In 1905, Schmeer significantly remodelled the apartment building at Lidická 45 on the western street front opposite Lužánky Park. He owned the building from 1905 to 1911, and during this time the offices of his construction company were housed in it as well. The facade is even decorated with symbols of the builders’ guild and a bust of Brno’s most famous Late Gothic builder, Anton Pilgram. In 1911, the building was acquired by Anna Popper, who sold it to Maria, Rudolf and Oskar Charvát in 1924.

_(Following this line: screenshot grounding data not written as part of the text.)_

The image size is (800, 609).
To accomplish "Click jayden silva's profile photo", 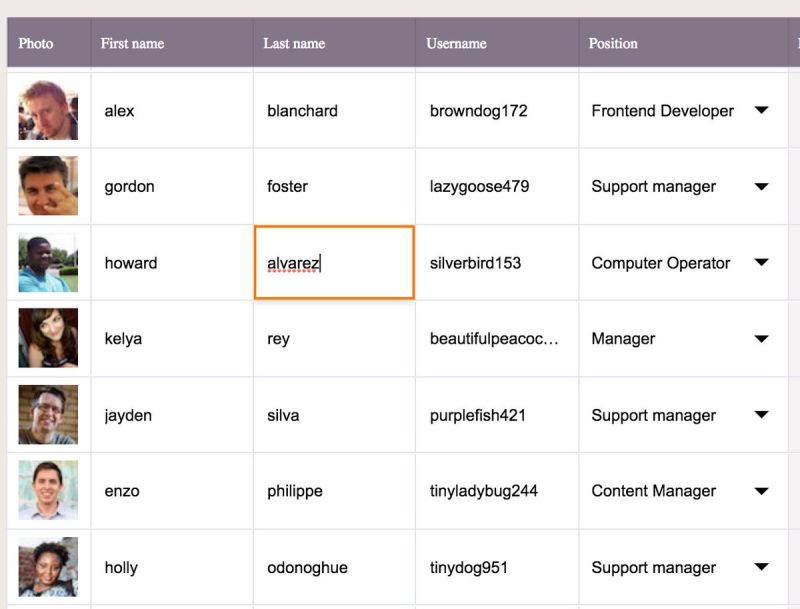I will pyautogui.click(x=47, y=415).
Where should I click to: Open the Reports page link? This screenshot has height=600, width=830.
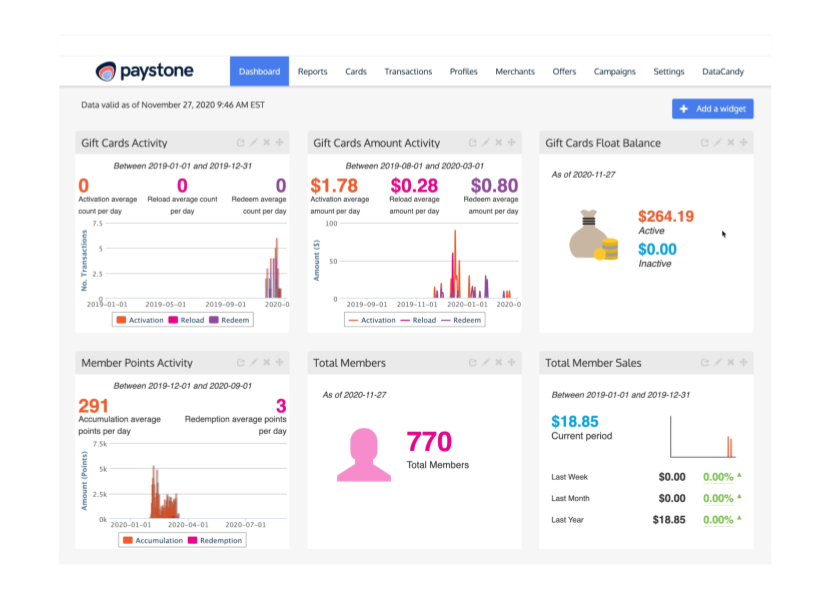click(312, 71)
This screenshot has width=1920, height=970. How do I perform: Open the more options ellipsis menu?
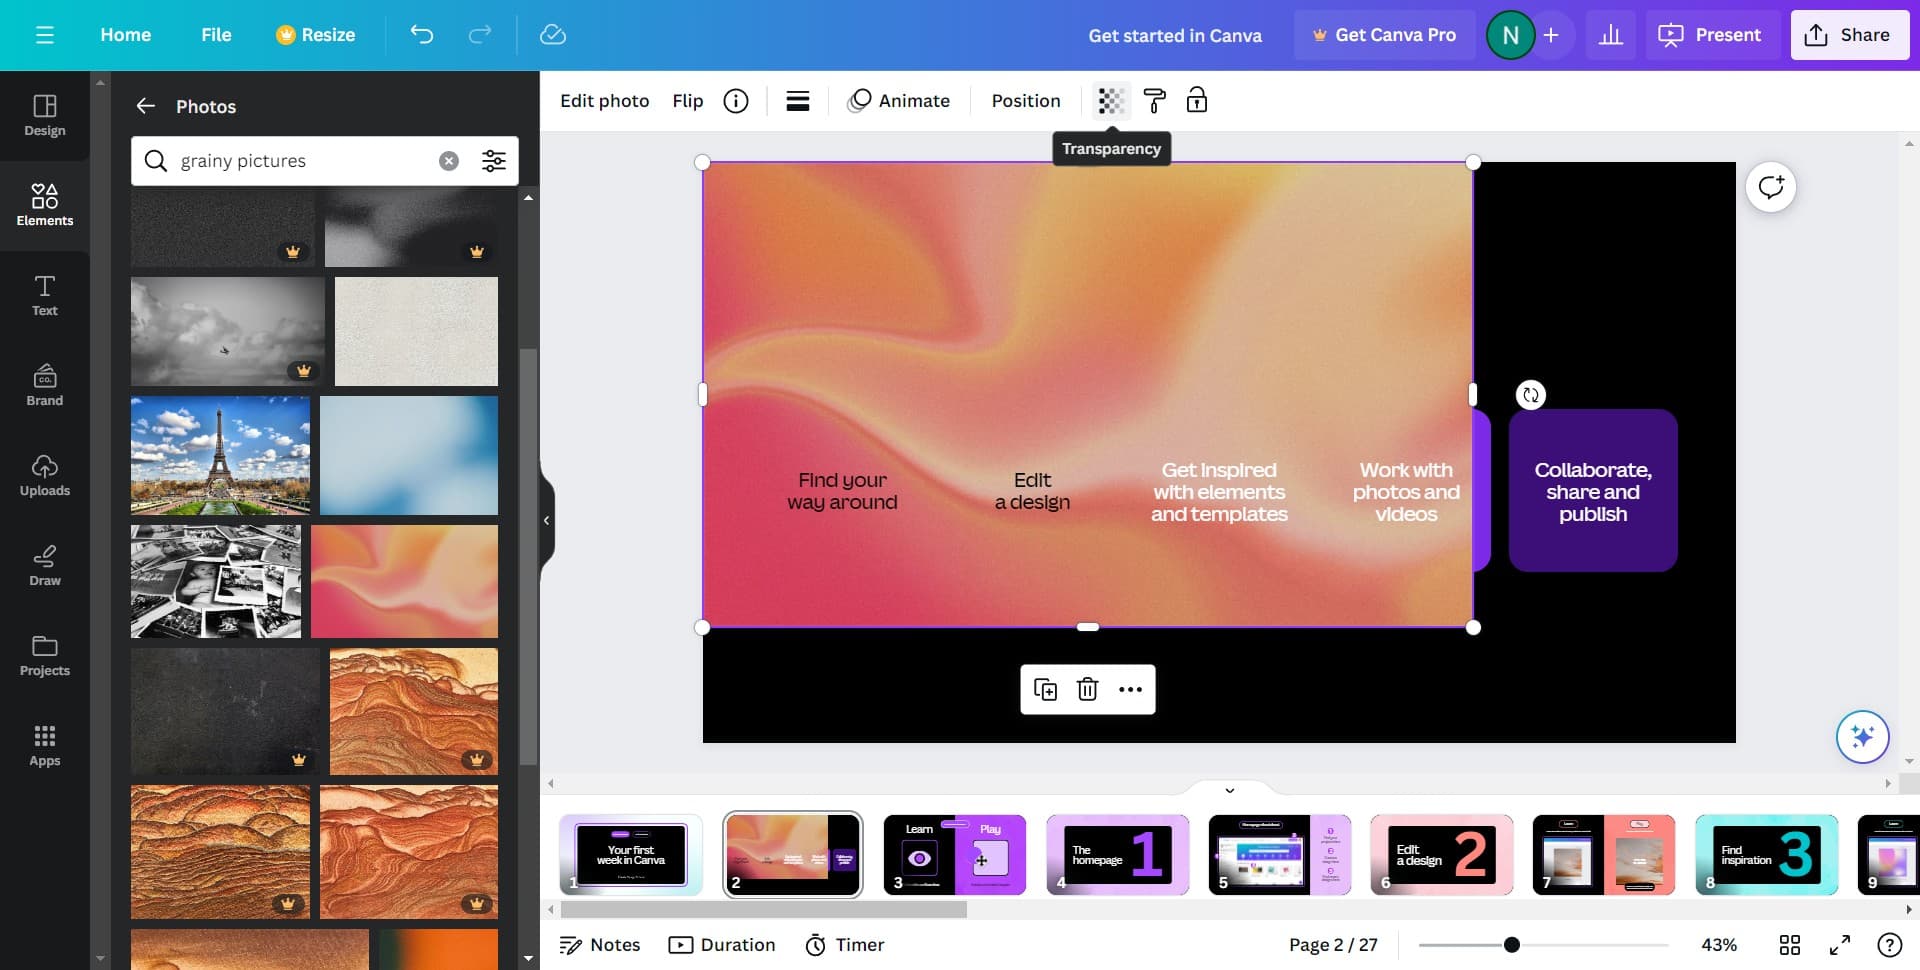point(1130,689)
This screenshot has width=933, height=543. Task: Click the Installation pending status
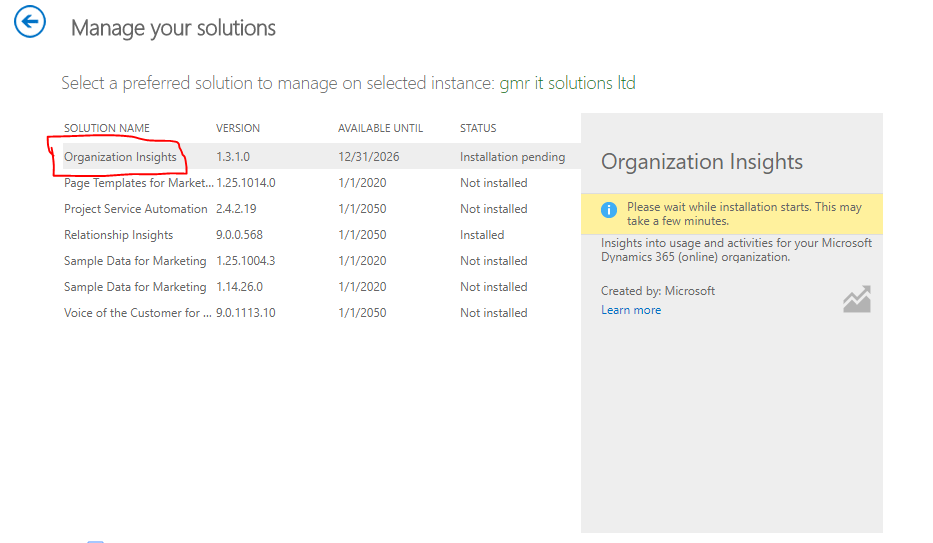click(512, 157)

The eclectic architecture of the elaborately composed facade loosely works with various historicist forms, combining them into an original, distinctly romantic whole. The rich figural and ornamental decoration draws its motifs mainly from the Late Gothic and Renaissance eras. The monumental verticality of the four-storey building’s triple-bay facade is further emphasized by the central three-sided oriel and the vertical lines of quoins on the second and third floors. The ‘heavy’ ground floor area is covered in banded rustication, and the facade is topped by a Baroque gable whose surface is covered by fine stucco décor with motifs of flowers and vases in the Louis XVI style, which are also repeated in the niches between the windows of the top floor. The large rectangular windows are framed by variously shaped chambranles (a different shape on each floor) that reference Renaissance and Late Gothic motifs of intersecting rods and drapery arches. The dominant oriel with Late Gothic waterspouts sits atop a massive Gothic corbel decorated with the half-figure of a Gothic builder, perhaps Master Anton Pilgram. The corbel sits between four square fields with relief images of construction-related symbols. The centrally located entrance is framed by an eclectic portal, above which is a fanlight flanked by figures of knights in armour – a historicist reference to the figures from Pilgram’s portal on Brno’s Old Town Hall. We may consider the possibility that Schmeer was consciously referencing the legacy of this famous builder from the Late Middle Ages. One thing that is without a doubt, however, is that despite the demanding task of combining a large number of references to the past, the result is a surprisingly coherent and visually impressive work of architecture. The appearance of the otherwise well-preserved building has been somewhat degraded by insensitive alterations to the commercial premises on the ground floor.